Darjeeling Express is technically a new Indian restaurant on the top floor of Kingly Court. We say technically because, yes it opened in February, but it’s also existed in some form—an intimate supper club, a Soho pop-up—since 2012, including formerly occupying this same space. A meal here feels more like your really cool friend's dinner party, with chef-owner Asma Khan welcoming guests and offering to bring raita to cool the excellently spicy Bengali aloo dam. Our favourite time to visit is in the evening when the royal thali set menu is served. It’s a highlight reel of Darjeeling Express’ best dishes, from a comforting kala channa to the creamy paneer korma.


Sometimes all you need is a warming open-fire kitchen, clay-coloured walls, and course after course of well-balanced, deeply satisfying small plates to remind you why London is so great. Rambutan—a long-awaited Sri Lankan restaurant in Borough Market—has all that, and so much more. A seat at the counter involves watching on as rotis are expertly scrunched and whizzed off to lucky diners. Prawns are cooked in a silky curry sauce over the fiery aduppu. All the while, the cosy room fills up as the evening goes on, as another round of addictively doughy gundu dosas are ordered. The hidden downstairs dining room has an almost identical layout but the dimly lit, moody corners are ideal for an unhurried two-hour catch-up kind of meal.


Glassy, new build flats are the poster child for a bland, sanitised version of London. But Papi, which set up home in the ground floor of a London Fields apartment block, brings big house party energy and creative, European-leaning small plates.

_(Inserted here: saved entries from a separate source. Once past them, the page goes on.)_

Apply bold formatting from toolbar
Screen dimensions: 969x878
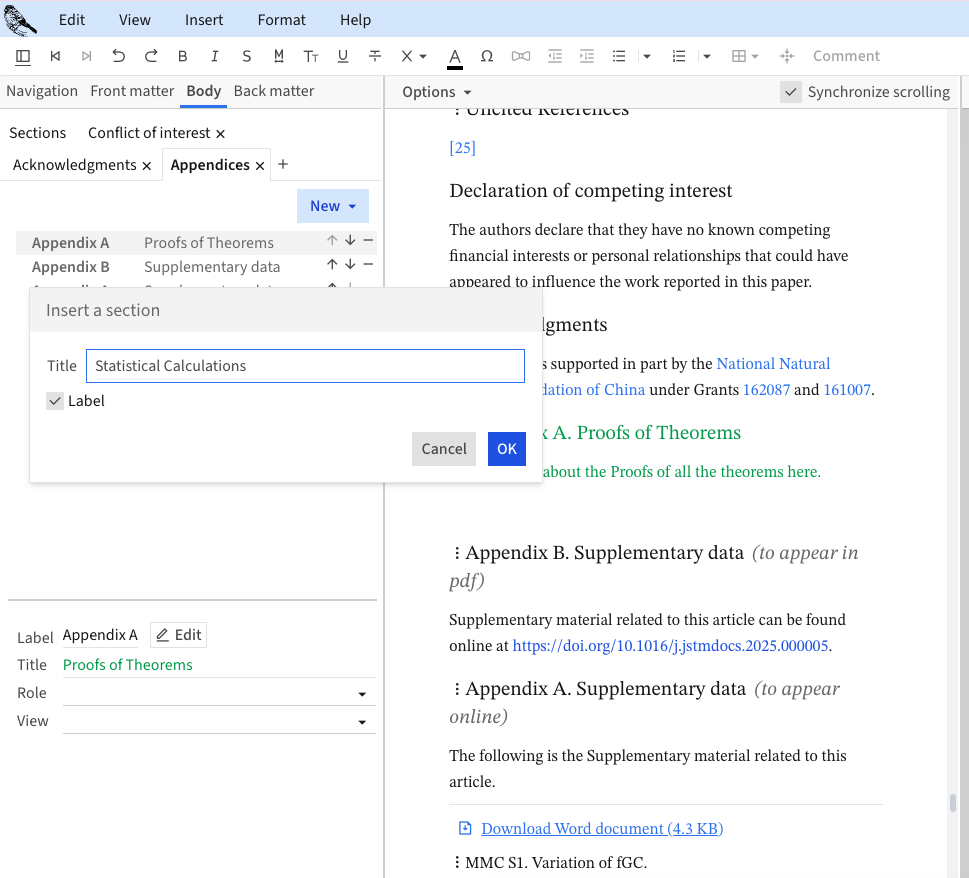182,56
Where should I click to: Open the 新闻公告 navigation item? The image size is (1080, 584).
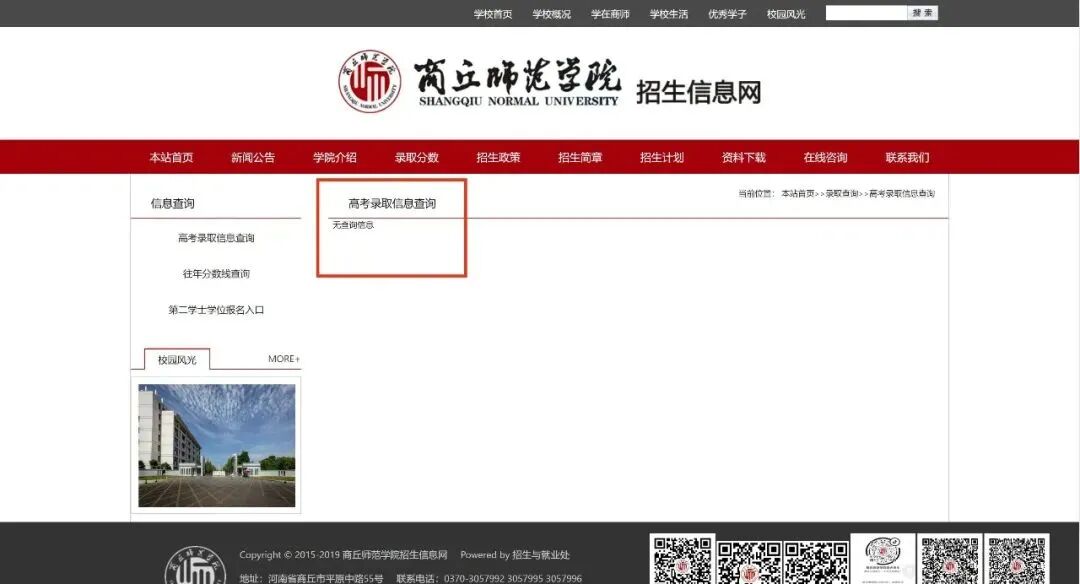(252, 157)
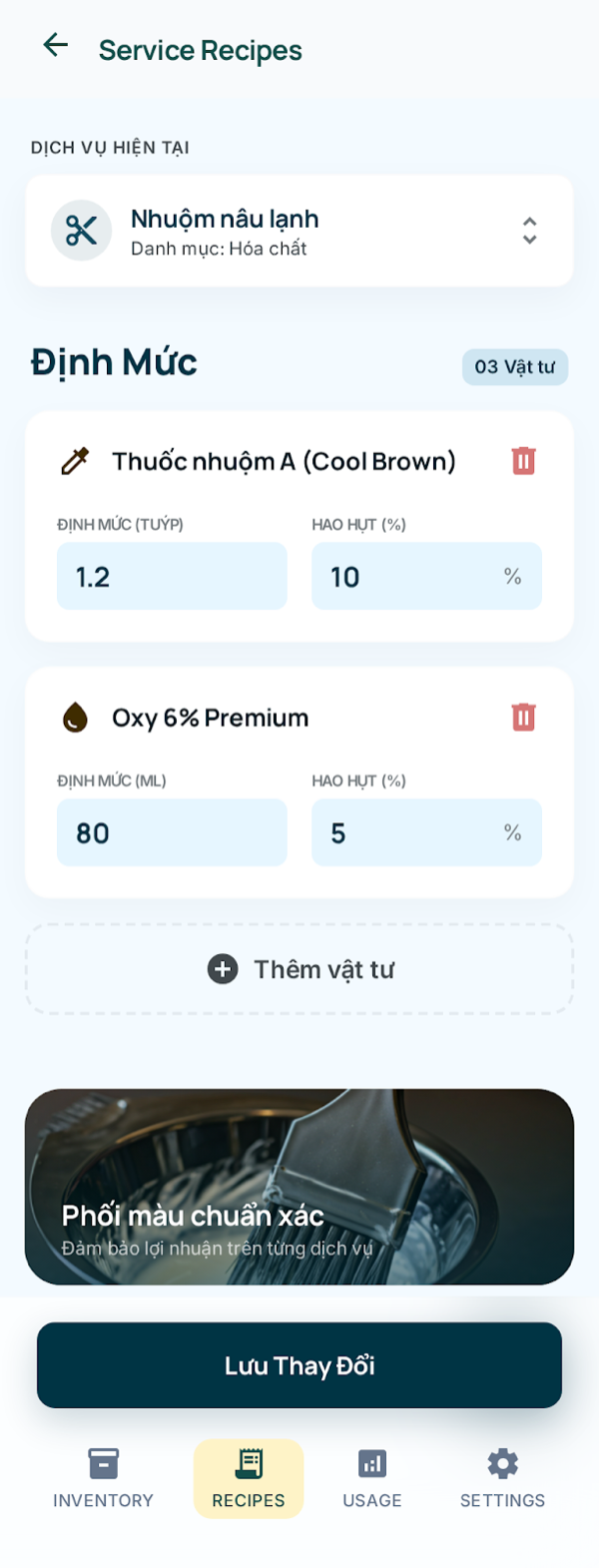Delete Thuốc nhuộm A material
The width and height of the screenshot is (599, 1568).
point(523,461)
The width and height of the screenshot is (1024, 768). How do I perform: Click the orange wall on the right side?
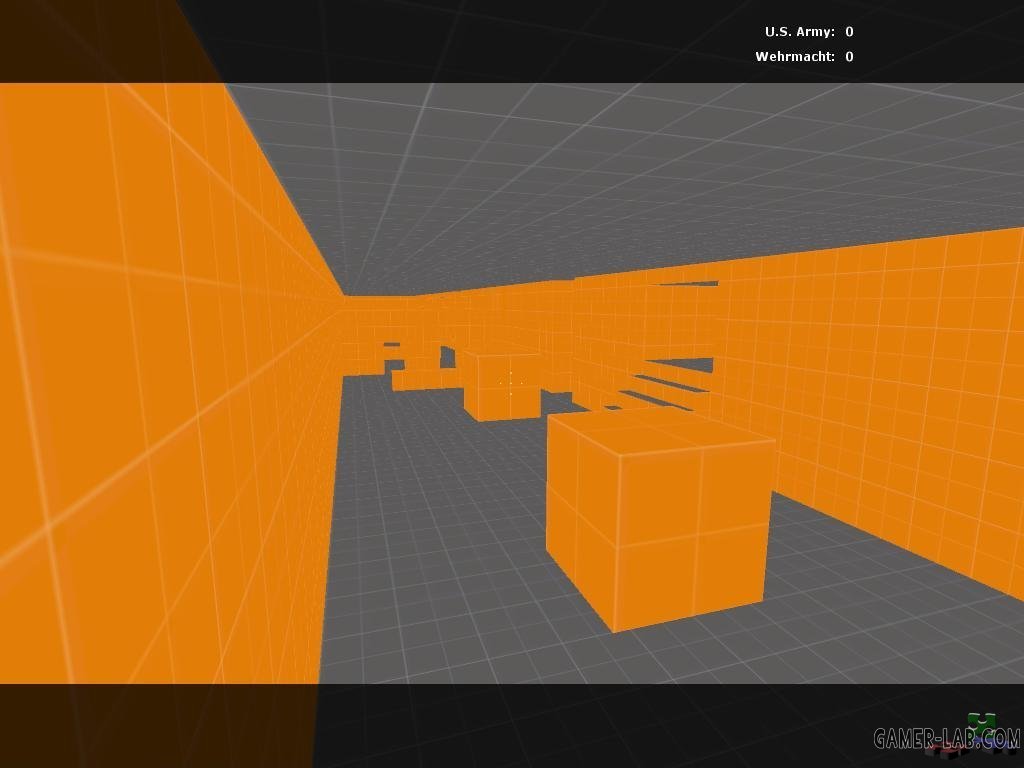(x=900, y=400)
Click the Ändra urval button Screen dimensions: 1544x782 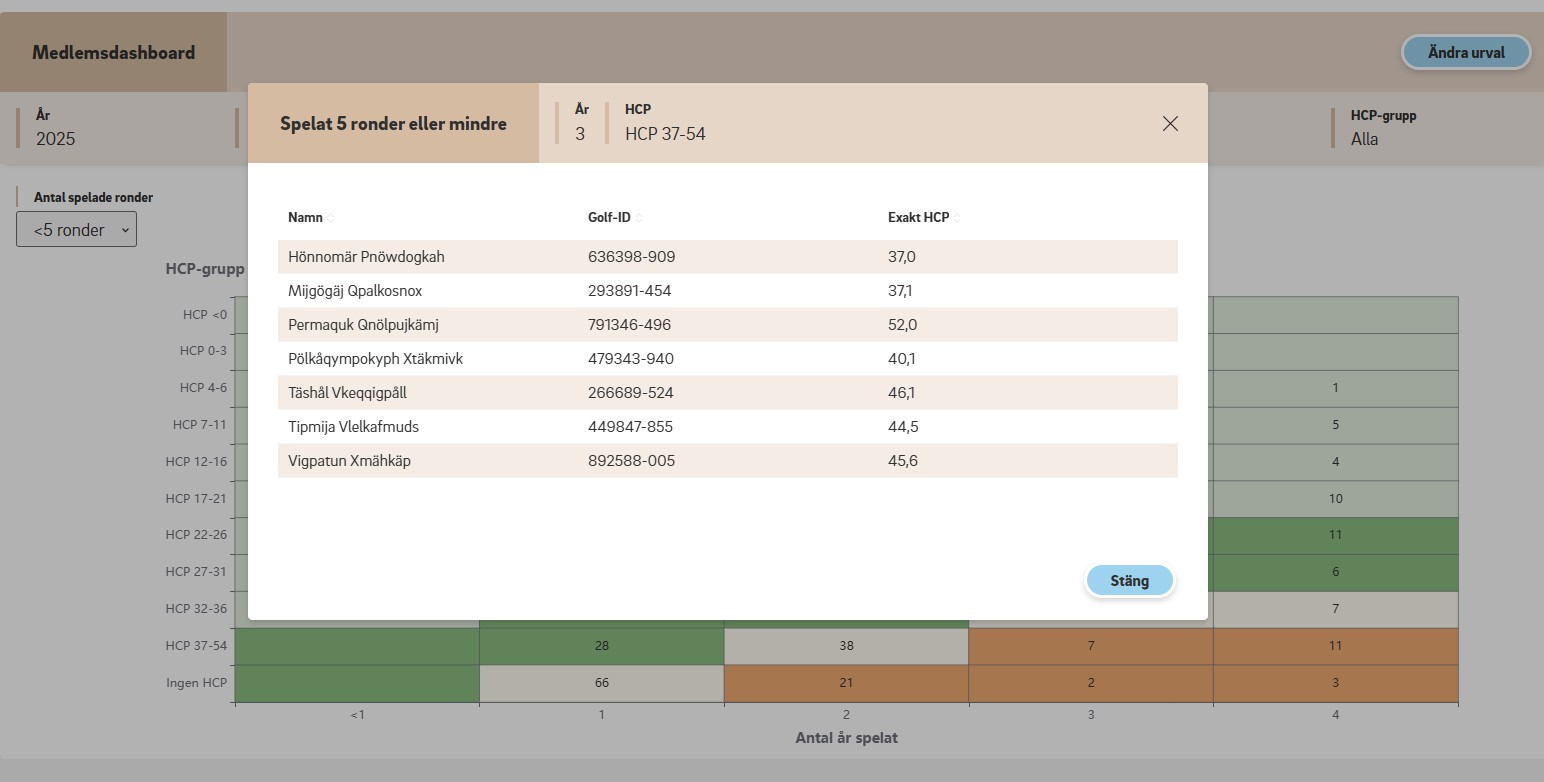[x=1465, y=53]
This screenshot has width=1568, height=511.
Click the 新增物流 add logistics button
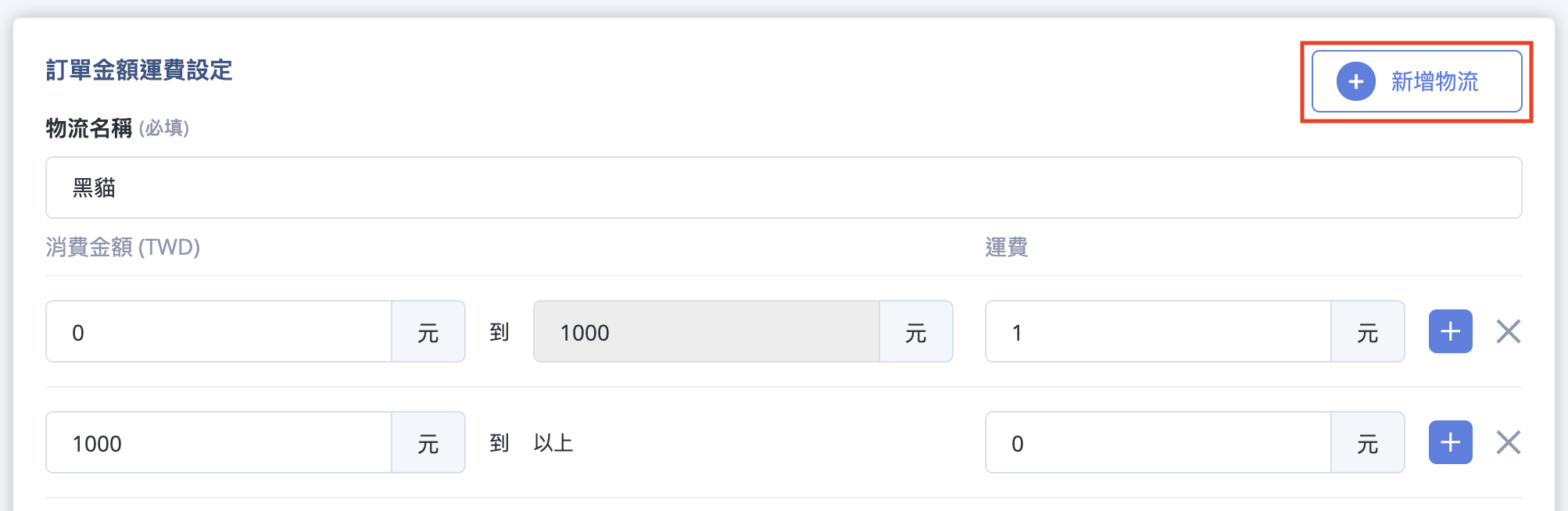coord(1416,81)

The walls are bare but the disco ball is hung, and there’s a red chaise lounge in the loo. Staff are excellent hosts, flitting around and pouring tasters from the extensive wine list. Fun and nostalgia runs through dishes like the cheeseburger-inspired tartare with a red plastic bowl of hot fries. But there’s also elegance in tender pollock with leeks and a piquant apple sabayon. The best place to be is at the bar by the chefs at work.


After London has lost two of its great wine bars and restaurants (RIP P. Franco and Bright), it feels fitting that a cosy new hybrid has got our heart beating once more. Lulu’s is just outside Herne Hill station, on a little cul-de-sac where lights hang from the trees and people skip into the pub for a pint and meaningful conversation. Ostensibly a shop and deli, but really a dinky candlelit bar serving effortless and warming food—Lulu’s goes to show that stringent definitions are a thing best left in the past. A little pile of salted shoestring fries is wordlessly brought to everyone who sits down. It’s a touch of class that belies our exit from the EU. In fact, everything here is. From a snack of crispy hasselback potatoes topped with trout roe in herby crème fraîche, to an exquisite salad of courgettes, fennel, and asparagus. Don’t worry about what Lulu’s is, just go.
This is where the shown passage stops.